[Extracted data entries]
● ● ● ● ●

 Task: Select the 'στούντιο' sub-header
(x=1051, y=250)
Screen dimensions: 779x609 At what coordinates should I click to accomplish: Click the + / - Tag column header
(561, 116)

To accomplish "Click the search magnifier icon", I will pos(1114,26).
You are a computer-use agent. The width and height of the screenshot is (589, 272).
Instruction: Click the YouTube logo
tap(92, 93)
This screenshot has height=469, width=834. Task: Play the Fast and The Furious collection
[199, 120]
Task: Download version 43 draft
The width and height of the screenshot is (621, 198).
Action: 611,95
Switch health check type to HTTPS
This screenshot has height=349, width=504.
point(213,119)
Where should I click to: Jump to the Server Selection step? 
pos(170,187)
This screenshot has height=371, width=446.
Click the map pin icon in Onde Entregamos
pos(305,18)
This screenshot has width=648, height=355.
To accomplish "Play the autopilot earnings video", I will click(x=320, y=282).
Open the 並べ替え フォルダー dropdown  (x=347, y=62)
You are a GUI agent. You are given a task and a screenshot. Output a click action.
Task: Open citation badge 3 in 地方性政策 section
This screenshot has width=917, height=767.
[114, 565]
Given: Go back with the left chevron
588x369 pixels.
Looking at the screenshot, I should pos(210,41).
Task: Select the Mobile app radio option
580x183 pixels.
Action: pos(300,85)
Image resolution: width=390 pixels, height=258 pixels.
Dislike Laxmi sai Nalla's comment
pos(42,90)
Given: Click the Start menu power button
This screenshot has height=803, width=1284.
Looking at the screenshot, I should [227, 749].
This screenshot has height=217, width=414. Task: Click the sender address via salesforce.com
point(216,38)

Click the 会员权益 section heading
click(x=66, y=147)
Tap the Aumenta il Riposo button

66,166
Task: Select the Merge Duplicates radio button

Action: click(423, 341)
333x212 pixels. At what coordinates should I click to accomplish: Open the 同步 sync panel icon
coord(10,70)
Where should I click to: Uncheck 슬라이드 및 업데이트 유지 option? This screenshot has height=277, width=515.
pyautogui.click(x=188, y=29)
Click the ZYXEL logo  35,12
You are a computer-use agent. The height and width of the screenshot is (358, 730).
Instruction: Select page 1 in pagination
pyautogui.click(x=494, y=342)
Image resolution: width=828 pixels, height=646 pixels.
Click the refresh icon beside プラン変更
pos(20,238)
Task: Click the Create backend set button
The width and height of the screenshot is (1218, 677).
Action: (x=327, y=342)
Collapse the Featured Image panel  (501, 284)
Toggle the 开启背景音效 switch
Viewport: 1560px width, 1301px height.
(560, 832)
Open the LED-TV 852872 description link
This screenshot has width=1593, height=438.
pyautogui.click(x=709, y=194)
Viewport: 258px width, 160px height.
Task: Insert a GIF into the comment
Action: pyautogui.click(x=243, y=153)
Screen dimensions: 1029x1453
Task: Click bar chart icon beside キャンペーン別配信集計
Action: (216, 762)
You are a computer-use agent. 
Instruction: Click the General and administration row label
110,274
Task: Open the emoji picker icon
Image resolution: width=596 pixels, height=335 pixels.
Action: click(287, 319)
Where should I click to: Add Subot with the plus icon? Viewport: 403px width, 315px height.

● ● ● ● ●

> WORK TO BE COMPLETED: What is needed is an exact copy of every entry.

> YOUR RESPONSE:
 Task: Select the 'στούντιο' sub-header
(x=1051, y=250)
Screen dimensions: 779x609 At what coordinates should I click to accomplish: Click the + / - Tag column header
(561, 116)

To accomplish "Click the search magnifier icon", I will pos(1114,26).
You are a computer-use agent. The width and height of the screenshot is (589, 272).
Instruction: Click the YouTube logo
tap(92, 93)
This screenshot has height=469, width=834. Task: Play the Fast and The Furious collection
[199, 120]
Task: Download version 43 draft
The width and height of the screenshot is (621, 198).
Action: 611,95
Switch health check type to HTTPS
This screenshot has height=349, width=504.
point(213,119)
Where should I click to: Jump to the Server Selection step? 
pos(170,187)
This screenshot has height=371, width=446.
Click the map pin icon in Onde Entregamos
pos(305,18)
This screenshot has width=648, height=355.
To accomplish "Play the autopilot earnings video", I will click(x=320, y=282).
Open the 並べ替え フォルダー dropdown  (x=347, y=62)
You are a GUI agent. You are given a task and a screenshot. Output a click action.
Task: Open citation badge 3 in 地方性政策 section
This screenshot has width=917, height=767.
[114, 565]
Given: Go back with the left chevron
588x369 pixels.
Looking at the screenshot, I should pos(210,41).
Task: Select the Mobile app radio option
580x183 pixels.
Action: pos(300,85)
Image resolution: width=390 pixels, height=258 pixels.
Dislike Laxmi sai Nalla's comment
pos(42,90)
Given: Click the Start menu power button
This screenshot has height=803, width=1284.
Looking at the screenshot, I should [227, 749].
This screenshot has height=217, width=414. Task: Click the sender address via salesforce.com
point(216,38)

Click the 会员权益 section heading
click(x=66, y=147)
Tap the Aumenta il Riposo button

66,166
Task: Select the Merge Duplicates radio button

Action: click(423, 341)
333x212 pixels. At what coordinates should I click to accomplish: Open the 同步 sync panel icon
coord(10,70)
Where should I click to: Uncheck 슬라이드 및 업데이트 유지 option? This screenshot has height=277, width=515.
pyautogui.click(x=188, y=29)
Click the ZYXEL logo  35,12
You are a computer-use agent. The height and width of the screenshot is (358, 730).
Instruction: Select page 1 in pagination
pyautogui.click(x=494, y=342)
Image resolution: width=828 pixels, height=646 pixels.
Click the refresh icon beside プラン変更
pos(20,238)
Task: Click the Create backend set button
The width and height of the screenshot is (1218, 677).
Action: (x=327, y=342)
Collapse the Featured Image panel  (501, 284)
Toggle the 开启背景音效 switch
Viewport: 1560px width, 1301px height.
(560, 832)
Open the LED-TV 852872 description link
This screenshot has width=1593, height=438.
pyautogui.click(x=709, y=194)
Viewport: 258px width, 160px height.
Task: Insert a GIF into the comment
Action: pyautogui.click(x=243, y=153)
Screen dimensions: 1029x1453
Task: Click bar chart icon beside キャンペーン別配信集計
Action: (216, 762)
You are a computer-use agent. 
Instruction: Click the General and administration row label
110,274
Task: Open the emoji picker icon
Image resolution: width=596 pixels, height=335 pixels.
Action: click(287, 319)
Where should I click to: Add Subot with the plus icon? Viewport: 403px width, 315px height.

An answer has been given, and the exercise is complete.